Deletes all of the rows from a table without doing a table scan: this operation is a faster alternative to an unqualified DELETE operation. To run a TRUNCATE command, you must be have the TRUNCATE TABLE permission, be the owner of the table, or a superuser. To grant permissions to truncate a table, use the GRANT command.

TRUNCATE is much more efficient than DELETE and doesn't require a VACUUM and ANALYZE. However, be aware that TRUNCATE commits the transaction in which it is run.

Syntax

TRUNCATE [ TABLE ] table_name

The command also works on a materialized view.

TRUNCATE materialized_view_name

Parameters

TABLE

Optional keyword.

table_name

A temporary or persistent table. Only the owner of the table or a superuser may truncate it.

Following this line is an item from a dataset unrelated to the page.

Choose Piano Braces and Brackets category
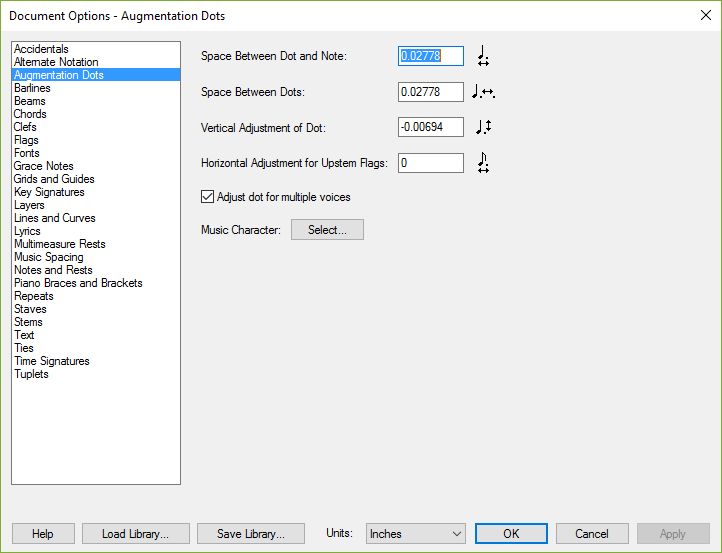Screen dimensions: 722x553 (78, 283)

You can truncate any table, including tables that are referenced in foreign-key constraints.

You don't need to vacuum a table after truncating it.

materialized_view_name

A materialized view.

You can truncate a materialized view that is used for Streaming ingestion.

Usage notes

The TRUNCATE command commits the transaction in which it is run; therefore, you can't roll back a TRUNCATE operation, and a TRUNCATE command may commit other operations when it commits itself.

Examples

Use the TRUNCATE command to delete all of the rows from the CATEGORY table:

truncate category;

Attempt to roll back a TRUNCATE operation:

begin; truncate date; rollback; select count(*) from date; count ------- 0 (1 row)

The DATE table remains empty after the ROLLBACK command because the TRUNCATE command committed automatically.

The following example uses the TRUNCATE command to delete all of the rows from a materialized view.

truncate my_materialized_view;

It deletes all records in the materialized view and leaves the materialized view and its schema intact. In the query, the materialized view name is a sample.